Regular public schools will be the loser in all of this mess. A student enrolls in a charter school, leaves that school after October and enters a regular public school, the money to educate that child for a year stays with the charter school. Regular public schools will be forced to educate these students for nothing. No money to support the needs of these transfers will take millions of dollars from regular public schools. Make a law that a student must stay in the charter school for the full year or pay the regular public school out to the parents pockets. If you want a world class education fully fund the regular public school.

dc

November 21st, 2012
12:25 pm

cranky-…..not sure at all how your “increase over the last 10 years” data applies to my statement of the massive increase in funding for public education per pupil, over past 30 years. I’m hoping you just didn’t think about it…but if, as a teacher, you simply chose to try to confuse others with your data in order to disprove something that is a clear, easily provable fact…it might go a long way towards explaining why we are seeing so little value for our dollars from our schools.

Anon

November 21st, 2012
12:26 pm

No mention here of Fulton Science Academy? I had nothing to do with that school (or it’s closing) – but I believe the whole amendment issue which just past was initiated in response to the closing of that school. FSA performed at a level far superior to any other middle school in Fulton County – yet the county school board closed the school. Same thing happened with another school (years ago) that I was involved in – the Fulton County High School for Math and Science…..had best test scores in county (by far) in 2005 – yet was closed by the school board.

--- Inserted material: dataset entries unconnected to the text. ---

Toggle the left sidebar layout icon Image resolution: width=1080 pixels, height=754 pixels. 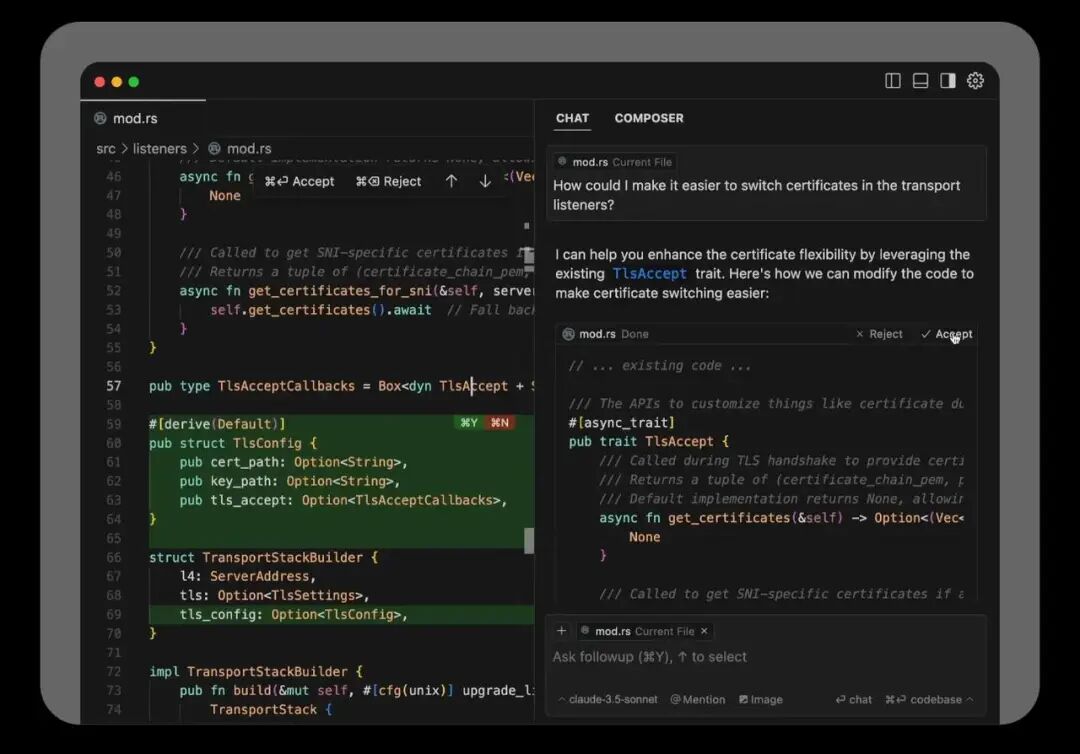click(893, 81)
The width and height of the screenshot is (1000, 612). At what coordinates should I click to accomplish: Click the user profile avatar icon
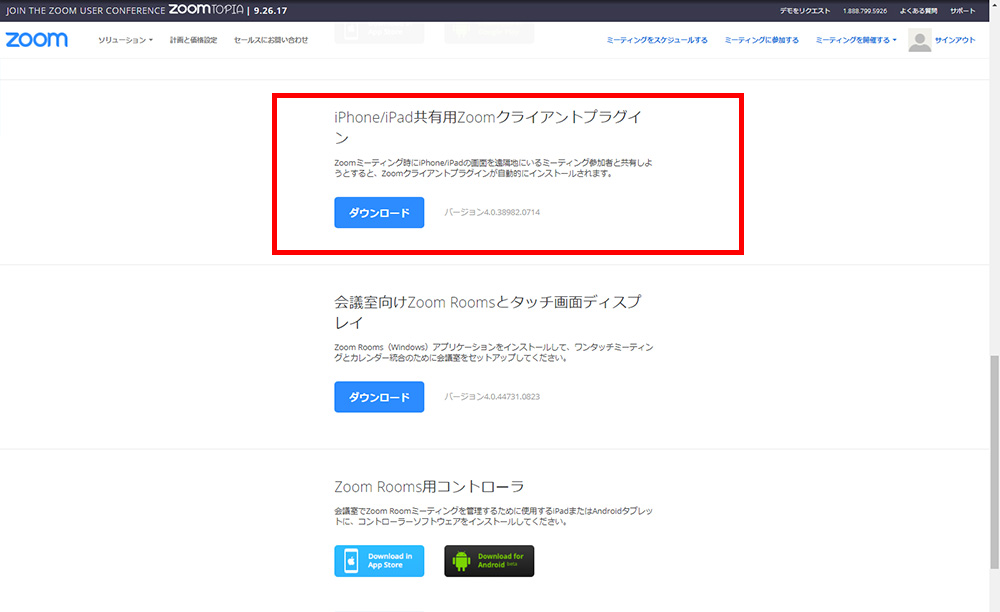[x=919, y=40]
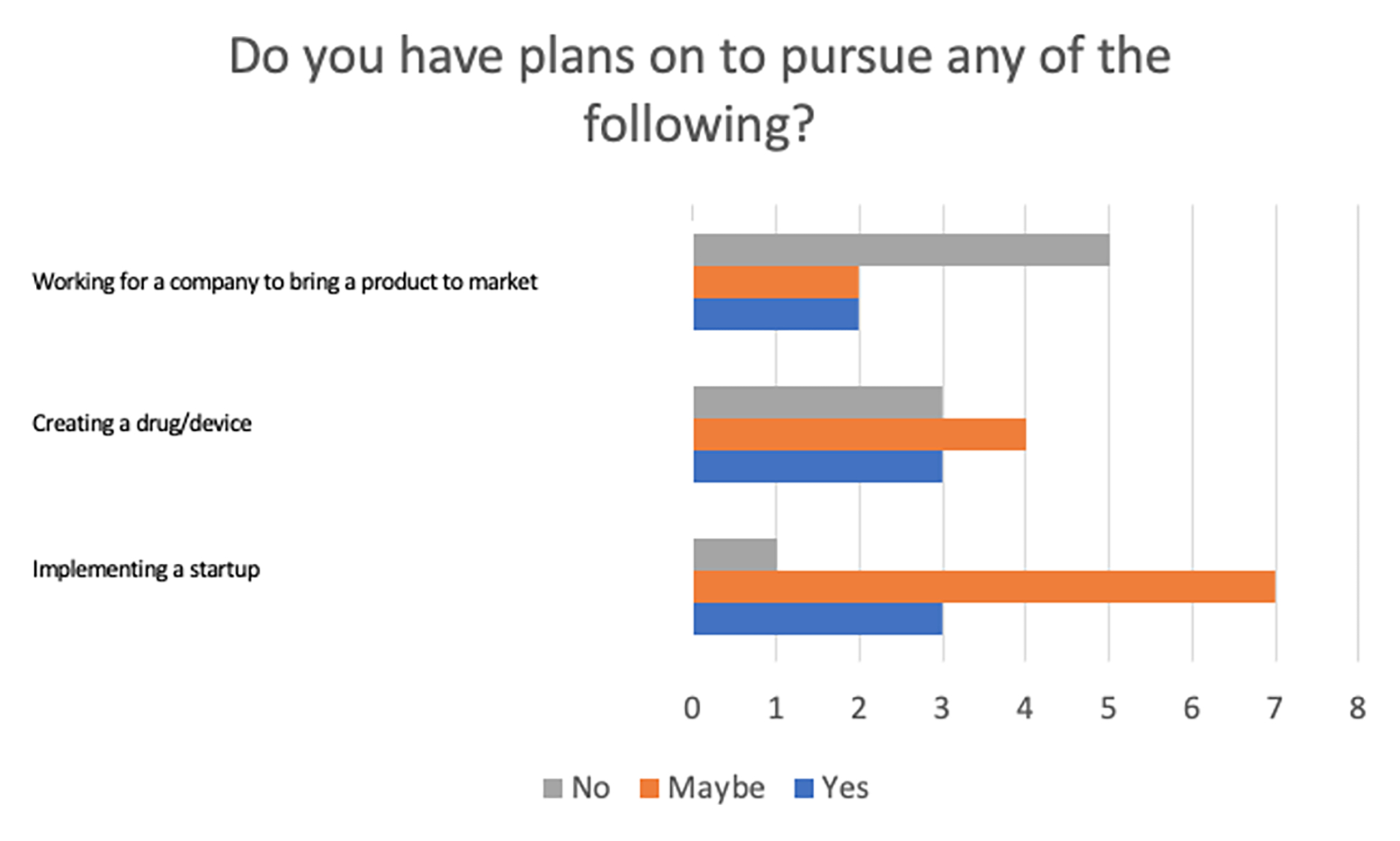Select the Yes legend label

click(845, 789)
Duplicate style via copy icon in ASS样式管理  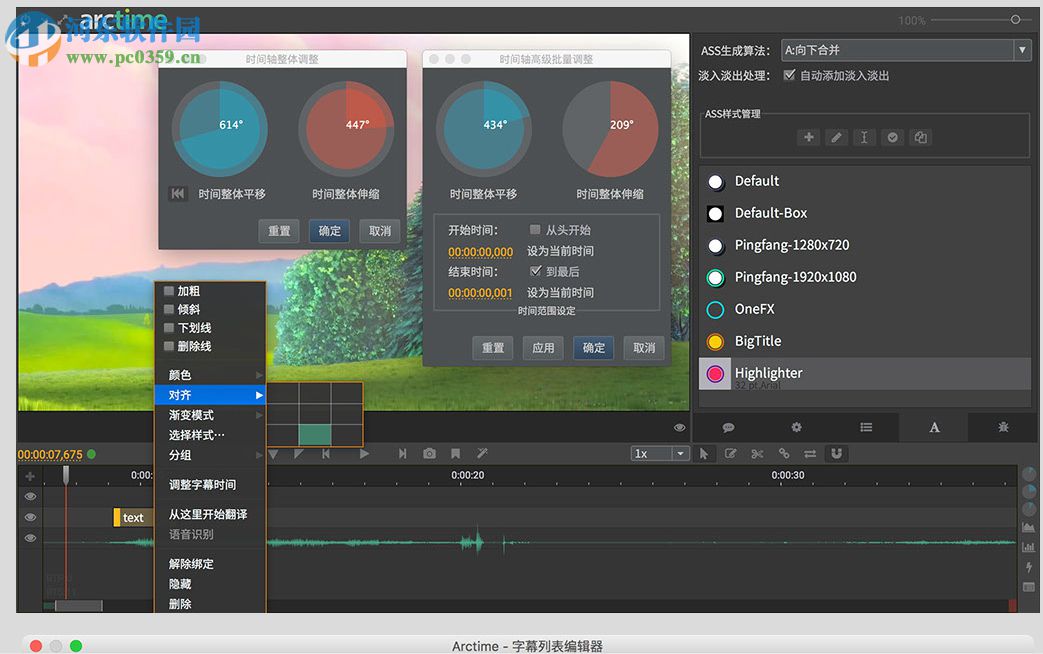pos(920,137)
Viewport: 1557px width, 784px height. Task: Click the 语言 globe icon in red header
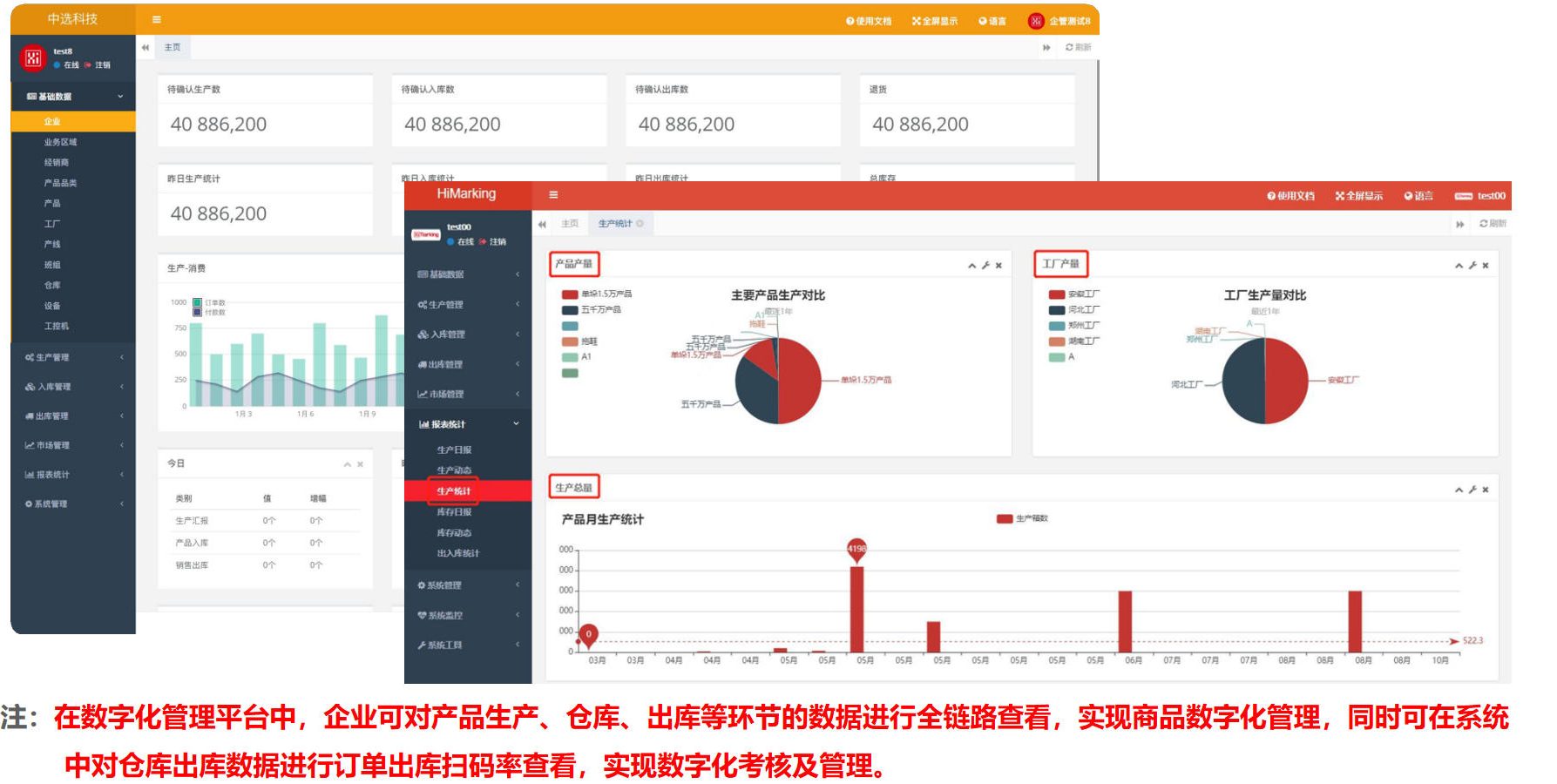tap(1408, 196)
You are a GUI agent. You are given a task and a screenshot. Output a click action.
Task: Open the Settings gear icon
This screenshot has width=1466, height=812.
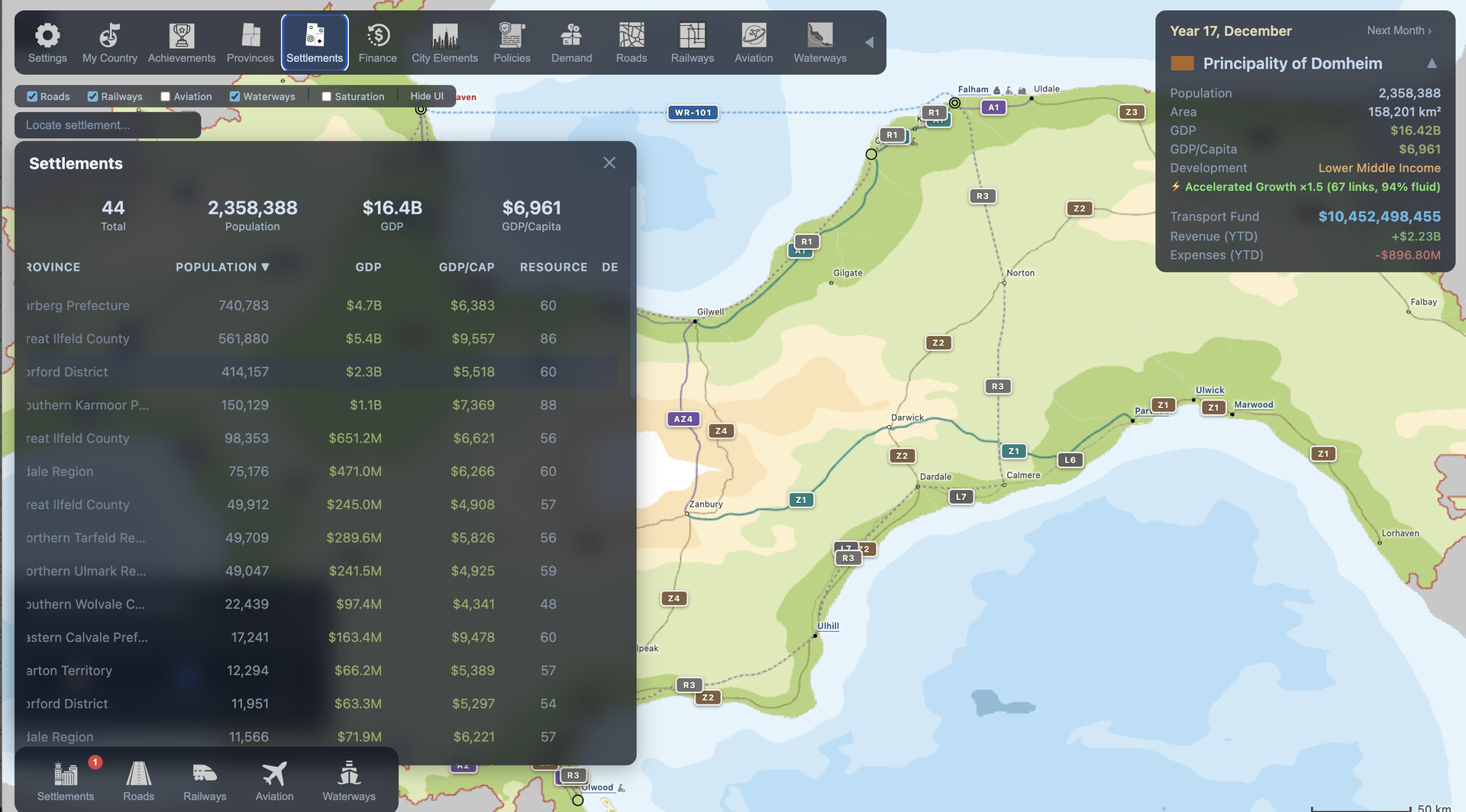(x=47, y=43)
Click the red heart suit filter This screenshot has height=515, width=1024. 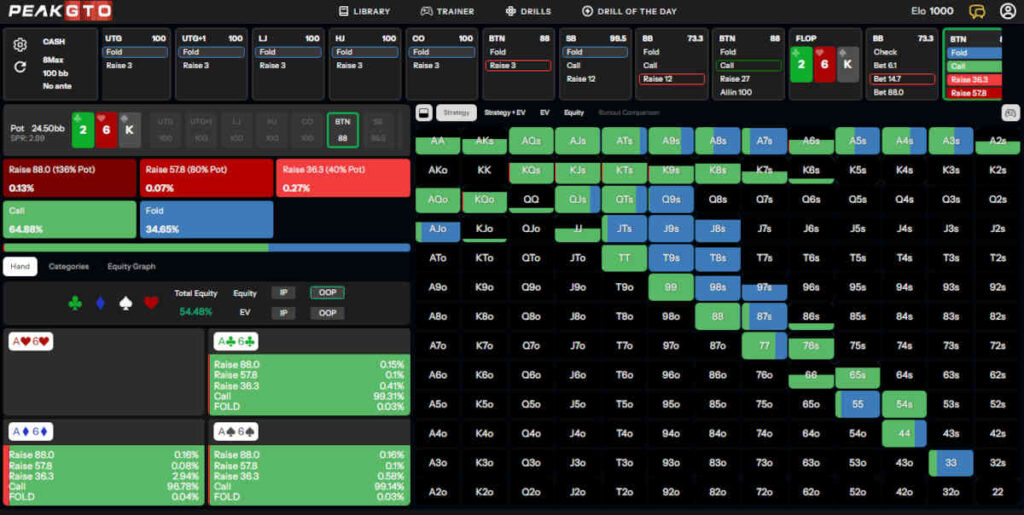[151, 302]
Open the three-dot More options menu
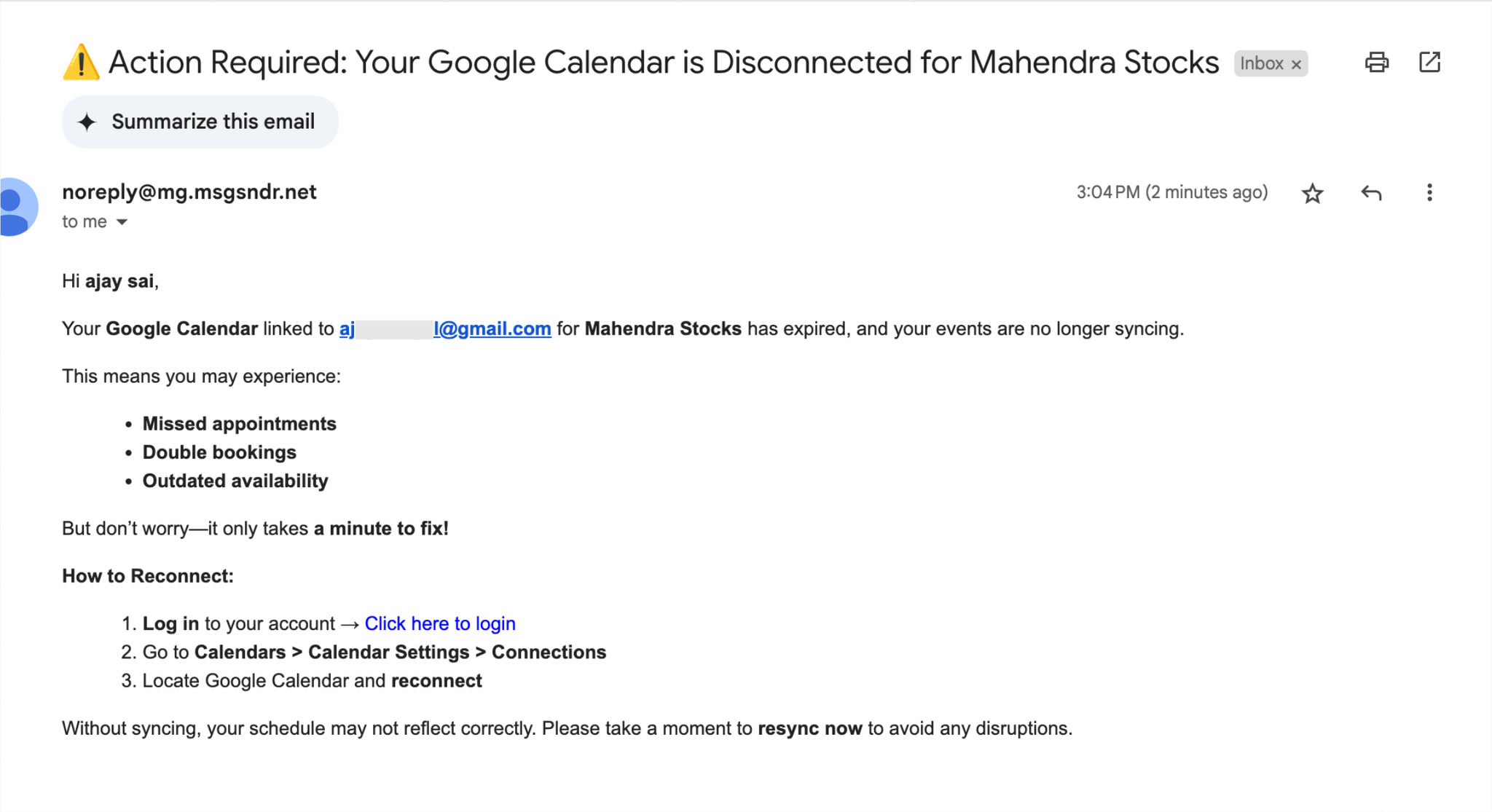 tap(1429, 193)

Not all charter schools work – but when we see ones that clearly are working get closed – that I believe is what initiated the movement for this amendment in the first place.

crankee-yankee

November 21st, 2012
12:31 pm

Mountain Man
November 21st, 2012
11:42 am

Lexi
November 21st, 2012
12:14 pm

That little nugget underscores what we face every day in the classroom.
“My little Johnny wouldn’t do that…, wouldn’t lie to me, wouldn’t forge that progress report, wouldn’t plagiarize that report, wouldn’t cheat on that test, etc.”

Well maybe if you spent some time with your kid and got to know them, you would see what they are capable of and nip it in the bud. But what do I know, I’m just a lowly teacher who cannot say that in a conference (assuming the parent actually shows up for a scheduled conference) for fear of losing my job because of PC’ness.

Jefferson

November 21st, 2012
12:37 pm

Say it or you should lose your job.

Rick L in ATL

November 21st, 2012
12:58 pm

“…lawmaker (sic) shirked what ought to be their main concern: Ensuring that existing public schools in Georgia remain viable…”

That assumption–that our traditional public schools (in metro Atlanta) currently are viable and/or that they can remain viable, is highly questionable if not flat-out wrong. And since it’s the premise for your whole argument….

Lawmakers’ main concern should be that parents have options other than to be trapped in a system that does not work now, has not worked well for decades, and cannot be made to work well unless and until the social compact between schools and parents is rewritten from scratch.

We’re not fooling ourselves: such a revolution would take more courage than our present crop of politicians could ever muster, so in the meantime, CHOICE is what parents want, and we said so resoundingly on Nov.6, as much as you clearly didn’t want to hear it, and still don’t want to hear it.

Well, you can keep arguing that you were right and a vast majority of Georgia parents were wrong, and I hope it’s cathartic for you, but that’s all it is.